WHAT TO DO:
Reproduce the lines of the material below verbatim, from the line containing "The height and width of the screenshot is (939, 1950)." to the line containing "negative-series-line is located", both included.

--

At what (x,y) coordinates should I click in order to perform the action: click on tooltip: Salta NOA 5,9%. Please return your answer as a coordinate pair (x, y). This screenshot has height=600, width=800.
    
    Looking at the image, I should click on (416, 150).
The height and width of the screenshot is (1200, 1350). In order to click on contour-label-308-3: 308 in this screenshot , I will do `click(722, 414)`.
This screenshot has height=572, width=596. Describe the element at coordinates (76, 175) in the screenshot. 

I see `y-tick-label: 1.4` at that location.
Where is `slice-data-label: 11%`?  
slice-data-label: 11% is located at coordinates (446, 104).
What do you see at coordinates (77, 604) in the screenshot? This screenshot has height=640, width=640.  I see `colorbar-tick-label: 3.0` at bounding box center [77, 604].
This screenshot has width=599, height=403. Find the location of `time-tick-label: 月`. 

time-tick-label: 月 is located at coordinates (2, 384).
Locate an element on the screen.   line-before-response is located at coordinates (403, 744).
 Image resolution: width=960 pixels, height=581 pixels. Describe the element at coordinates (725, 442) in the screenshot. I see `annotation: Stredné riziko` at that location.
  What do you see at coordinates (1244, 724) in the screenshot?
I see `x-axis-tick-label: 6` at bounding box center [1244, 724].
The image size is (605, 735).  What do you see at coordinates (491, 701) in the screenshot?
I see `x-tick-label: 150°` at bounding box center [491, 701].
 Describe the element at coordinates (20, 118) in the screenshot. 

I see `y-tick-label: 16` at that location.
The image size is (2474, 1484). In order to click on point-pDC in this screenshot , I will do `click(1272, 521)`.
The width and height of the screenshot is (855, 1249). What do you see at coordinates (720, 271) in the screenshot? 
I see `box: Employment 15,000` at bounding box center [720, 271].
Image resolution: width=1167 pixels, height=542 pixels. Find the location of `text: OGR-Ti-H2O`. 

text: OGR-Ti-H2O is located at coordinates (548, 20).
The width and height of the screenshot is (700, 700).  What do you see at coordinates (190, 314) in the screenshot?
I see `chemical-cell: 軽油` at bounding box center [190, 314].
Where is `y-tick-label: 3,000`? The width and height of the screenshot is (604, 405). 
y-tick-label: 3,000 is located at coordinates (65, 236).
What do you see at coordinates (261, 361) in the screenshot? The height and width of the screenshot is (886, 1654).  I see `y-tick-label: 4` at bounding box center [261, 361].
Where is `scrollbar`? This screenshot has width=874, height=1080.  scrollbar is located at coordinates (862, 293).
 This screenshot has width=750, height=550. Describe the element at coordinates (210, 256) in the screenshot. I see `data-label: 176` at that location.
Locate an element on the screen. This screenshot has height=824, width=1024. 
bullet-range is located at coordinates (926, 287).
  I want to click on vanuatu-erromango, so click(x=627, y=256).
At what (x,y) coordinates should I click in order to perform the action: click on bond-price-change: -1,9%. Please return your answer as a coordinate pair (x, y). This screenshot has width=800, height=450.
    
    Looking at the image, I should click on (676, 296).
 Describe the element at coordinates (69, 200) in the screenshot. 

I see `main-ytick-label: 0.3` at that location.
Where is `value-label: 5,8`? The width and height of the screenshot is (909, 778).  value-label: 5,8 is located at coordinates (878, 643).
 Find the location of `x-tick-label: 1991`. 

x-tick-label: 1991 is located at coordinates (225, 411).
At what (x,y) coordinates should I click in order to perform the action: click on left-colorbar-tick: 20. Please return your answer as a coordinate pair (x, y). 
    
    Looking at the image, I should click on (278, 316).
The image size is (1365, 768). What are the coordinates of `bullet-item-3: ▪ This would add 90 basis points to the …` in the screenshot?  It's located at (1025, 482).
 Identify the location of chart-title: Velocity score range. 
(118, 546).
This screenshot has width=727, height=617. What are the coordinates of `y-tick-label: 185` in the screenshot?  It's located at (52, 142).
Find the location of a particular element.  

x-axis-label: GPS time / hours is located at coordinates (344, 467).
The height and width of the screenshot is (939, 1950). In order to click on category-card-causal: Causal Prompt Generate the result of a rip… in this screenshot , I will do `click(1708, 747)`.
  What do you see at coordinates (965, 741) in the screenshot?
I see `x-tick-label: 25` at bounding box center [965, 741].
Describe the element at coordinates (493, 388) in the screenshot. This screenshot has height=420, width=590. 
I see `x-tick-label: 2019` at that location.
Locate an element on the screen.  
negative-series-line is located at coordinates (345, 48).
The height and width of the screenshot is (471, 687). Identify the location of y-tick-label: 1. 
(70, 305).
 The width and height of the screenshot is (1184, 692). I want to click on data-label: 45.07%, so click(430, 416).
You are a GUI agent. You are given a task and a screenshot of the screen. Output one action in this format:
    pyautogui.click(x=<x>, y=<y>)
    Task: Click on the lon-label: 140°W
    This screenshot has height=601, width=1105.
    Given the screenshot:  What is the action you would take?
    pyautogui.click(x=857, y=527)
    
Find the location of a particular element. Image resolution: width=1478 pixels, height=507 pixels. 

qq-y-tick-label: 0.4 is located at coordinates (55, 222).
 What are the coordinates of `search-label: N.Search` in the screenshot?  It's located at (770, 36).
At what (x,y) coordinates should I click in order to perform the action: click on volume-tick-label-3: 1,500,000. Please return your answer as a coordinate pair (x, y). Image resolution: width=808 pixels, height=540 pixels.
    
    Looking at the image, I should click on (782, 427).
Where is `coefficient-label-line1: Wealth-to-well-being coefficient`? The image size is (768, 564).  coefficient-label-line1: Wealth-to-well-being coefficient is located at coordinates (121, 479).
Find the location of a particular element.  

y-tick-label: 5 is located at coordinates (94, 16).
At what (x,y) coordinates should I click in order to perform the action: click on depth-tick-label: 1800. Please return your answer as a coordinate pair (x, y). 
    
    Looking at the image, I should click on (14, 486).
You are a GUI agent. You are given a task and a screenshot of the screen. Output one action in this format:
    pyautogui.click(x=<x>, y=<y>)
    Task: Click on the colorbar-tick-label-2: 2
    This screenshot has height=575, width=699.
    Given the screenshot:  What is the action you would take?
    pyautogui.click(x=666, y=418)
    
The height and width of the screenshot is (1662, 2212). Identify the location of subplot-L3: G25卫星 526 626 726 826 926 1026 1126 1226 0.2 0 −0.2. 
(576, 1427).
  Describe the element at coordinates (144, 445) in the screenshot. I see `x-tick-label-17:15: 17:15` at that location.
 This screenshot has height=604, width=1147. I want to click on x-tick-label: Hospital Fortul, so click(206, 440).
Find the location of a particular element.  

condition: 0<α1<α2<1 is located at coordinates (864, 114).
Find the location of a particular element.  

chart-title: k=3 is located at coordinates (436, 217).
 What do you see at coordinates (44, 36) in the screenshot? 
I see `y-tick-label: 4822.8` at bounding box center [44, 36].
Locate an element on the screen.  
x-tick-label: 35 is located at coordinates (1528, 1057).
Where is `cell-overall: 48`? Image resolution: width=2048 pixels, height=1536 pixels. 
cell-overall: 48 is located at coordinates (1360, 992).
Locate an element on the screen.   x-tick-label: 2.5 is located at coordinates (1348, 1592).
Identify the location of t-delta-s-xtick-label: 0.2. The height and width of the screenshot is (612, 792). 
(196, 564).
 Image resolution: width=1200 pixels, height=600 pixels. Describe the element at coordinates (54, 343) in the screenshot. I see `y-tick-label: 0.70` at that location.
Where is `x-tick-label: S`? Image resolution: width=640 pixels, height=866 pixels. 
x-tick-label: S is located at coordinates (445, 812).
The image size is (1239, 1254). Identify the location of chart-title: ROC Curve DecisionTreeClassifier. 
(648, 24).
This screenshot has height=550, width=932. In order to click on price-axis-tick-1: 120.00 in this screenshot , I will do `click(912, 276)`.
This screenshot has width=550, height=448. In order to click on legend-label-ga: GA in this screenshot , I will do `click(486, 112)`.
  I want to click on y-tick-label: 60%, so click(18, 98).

--

TASK RESPONSE:
The height and width of the screenshot is (939, 1950). In order to click on category-card-causal: Causal Prompt Generate the result of a rip… in this screenshot , I will do `click(1708, 747)`.
  What do you see at coordinates (965, 741) in the screenshot?
I see `x-tick-label: 25` at bounding box center [965, 741].
Describe the element at coordinates (493, 388) in the screenshot. This screenshot has height=420, width=590. 
I see `x-tick-label: 2019` at that location.
Locate an element on the screen.  
negative-series-line is located at coordinates (345, 48).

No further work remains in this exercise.